Диакон

– Дело в том, что свой путь в Церковь я могу описать двояко: я могу несколько часов подробно рассказывать, что происходило – и в итоге получится впечатление, что это был логичный путь, который иначе и не мог завершиться. Но при этом сердцем я все время помню и знаю, что это не так. Потому что каждый новый импульс: открытие, какая-то встреча, слово – оно же глохло. И потом снова были недели и месяцы пустоты, обычные студенческие тусовки, после которых происходило вдруг что-нибудь другое, что само по себе не вырастает. То есть была какая-то серия толчков. Поэтому правдивее будет сказать так: Господь взял и привел.

– Что дальше, какова дальнейшая Ваша судьба по окончании университета?

– Понятное дело, что оставаться преподавателем в университете я не мог, потому что это означало бы врать, врать студентам, врать на кафедре. Я мог в 21 год стать преподавателем МГУ – тогда было предложение остаться преподавать на кафедре эстетикиciii.

– На какую тему, кстати, была Ваша дипломная работа?

– Диплом у меня был по философии Франка и Хайдеггера, ну, с надлежащими прибамбасами и «выводами» о том, что их построения радикально антимарксистские и вообще не материалистические (что, надо заметить, является правдой). Итак, преподавать я не мог, потому что это означало повторять штампы марксистской пропаганды. А в те времена нужно было обязательно куда-то трудоустраиваться после университета, работать по специальности – «отрабатывать диплом». Чтобы от этого уйти, я поступил в аспирантуру в Институт философии, именно с тем, чтобы было посвободнее.

Еще студентом четвертого курса, через полгода после своего крещения, я уже очень твердо ощущал, что мой путь – путь в семинарию. Это не было тогда ощущением призвания к священству, но какое-то глубочайшее ощущение того, что семинария – то место, где я должен быть. Была какая-то мистика в том, что впервые в жизни я услышал о семинарии на лекции по научному атеизму. На кафедре закрытый спецкурс «Русская Православная Церковь сегодня» читал сотрудник Совета по делам религий. Он более подробно, чем это обычно делается, рассказывал о структуре Патриархии – какие там существуют отделы, сколько семинарий. И просто давал статистику: сколько студентов, сколько преподавателей, сколько из них в звании доцента, сколько профессоров и так далее. Он давал сухие цифры, но когда он их называл, меня вдруг пронзило глубочайшее ощущение, что это про меня. Странно: мне называют число профессоров в Духовной академии, доцентов, а я – студент, безбожник с кафедры атеизма, вдруг понимаю, что должен быть среди них. Тогда я еще был совершенно неверующим человеком, и ни о чем подобном не помышлял.

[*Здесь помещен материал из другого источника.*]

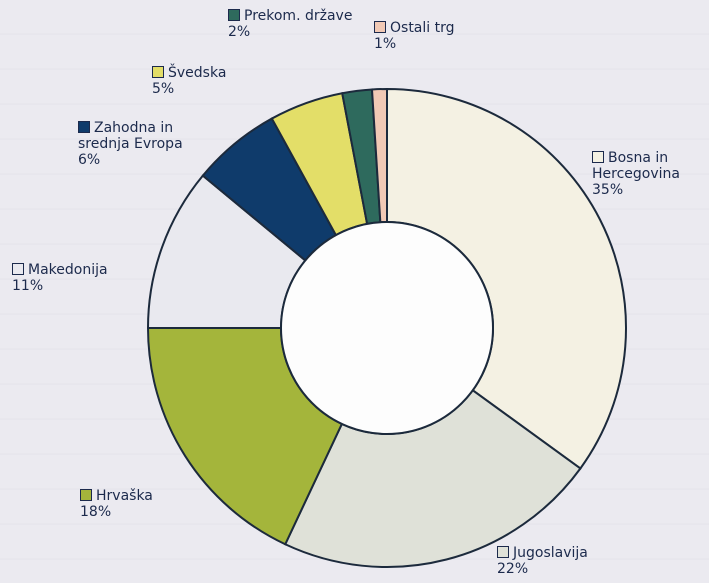 Image resolution: width=709 pixels, height=583 pixels. I want to click on category-label: Jugoslavija, so click(550, 553).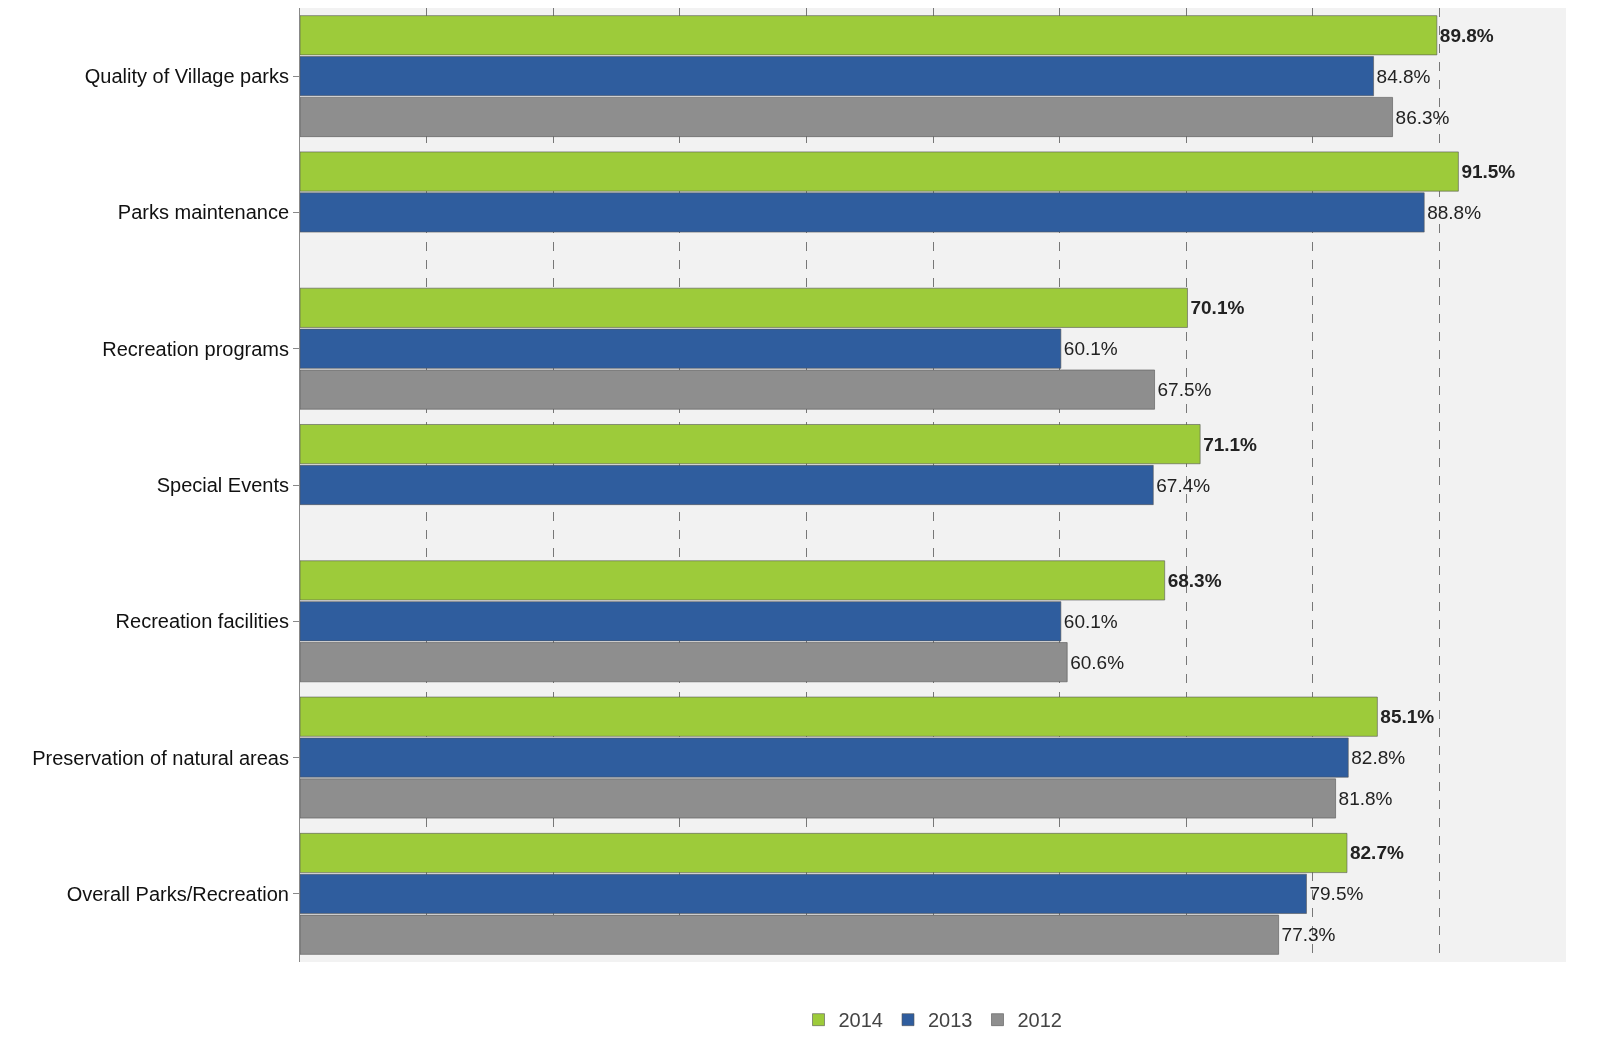 This screenshot has height=1058, width=1616. Describe the element at coordinates (1378, 758) in the screenshot. I see `data-label: 82.8%` at that location.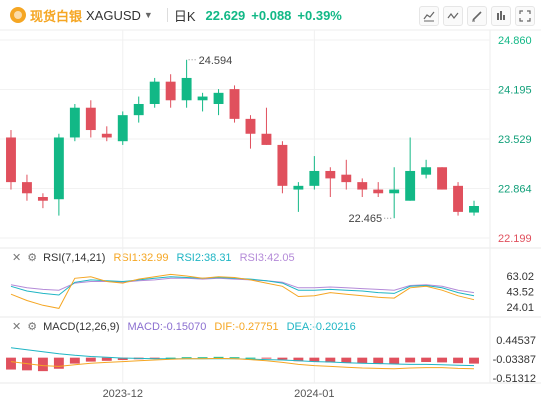 The width and height of the screenshot is (541, 406). Describe the element at coordinates (216, 61) in the screenshot. I see `high-annotation: 24.594` at that location.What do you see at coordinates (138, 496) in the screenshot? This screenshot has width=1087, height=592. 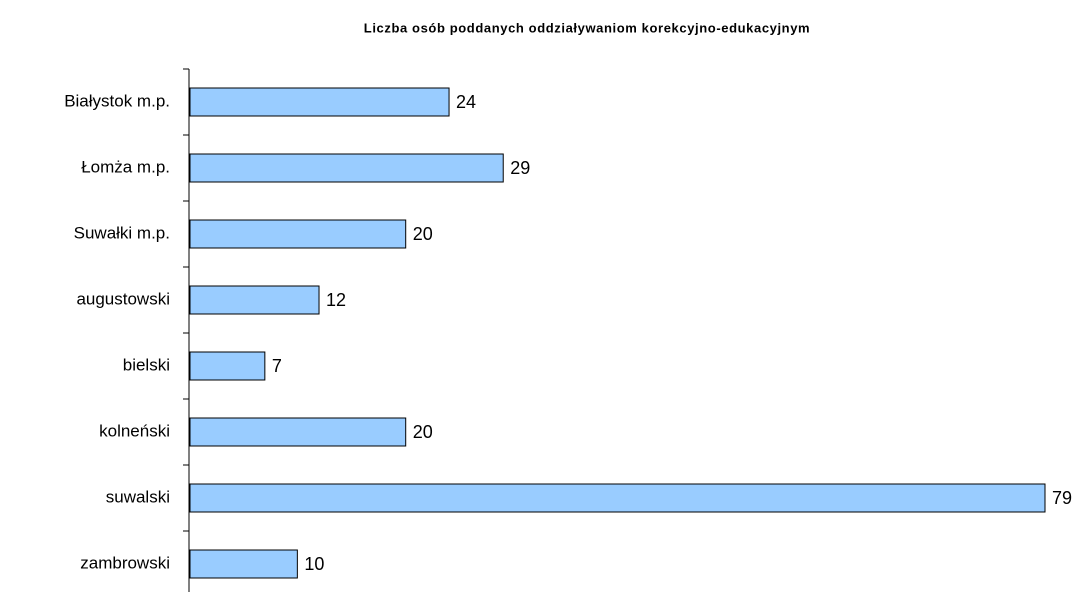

Поскольку это мое ощущение удивило меня самого, я попробовал разобраться в его мотивах. На рациональном уровне это отрефлектировалось так: «Счастливые люди! Они могут говорить о том, во что они действительно верят, и они не обязаны цитировать Ленина на каждой лекции». Я им такой белой завистью тогда позавидовал!

Ну а потом, после крещения, действительно сформировалось очень твердое решение – идти в семинарию, и, чтоб это было проще сделать, я пошел именно в аспирантуру с намерением проучиться там лишь год, без защиты диссертации.

Дело в том, что защищаться было нельзя. К тому времени я уже достаточно хорошо знал сложности церковно-государственных отношении и прекрасно понимал, что поступить в семинарию я могу только чудом, потому что и вообще людей с высшим образованием туда не очень пускали, а особенно москвичей, а тем более с кафедры атеизма... А если я еще ухитрюсь защититься, так это ж... Кандидата наук никто не пустит. И поэтому я не ставил себе цель защититься, но мне было важно вот что: если бы я шел прямо с кафедры атеизма в семинарию, то кислород мне сразу бы перекрыли. Сама же семинария испугалась бы в конце концов скандала.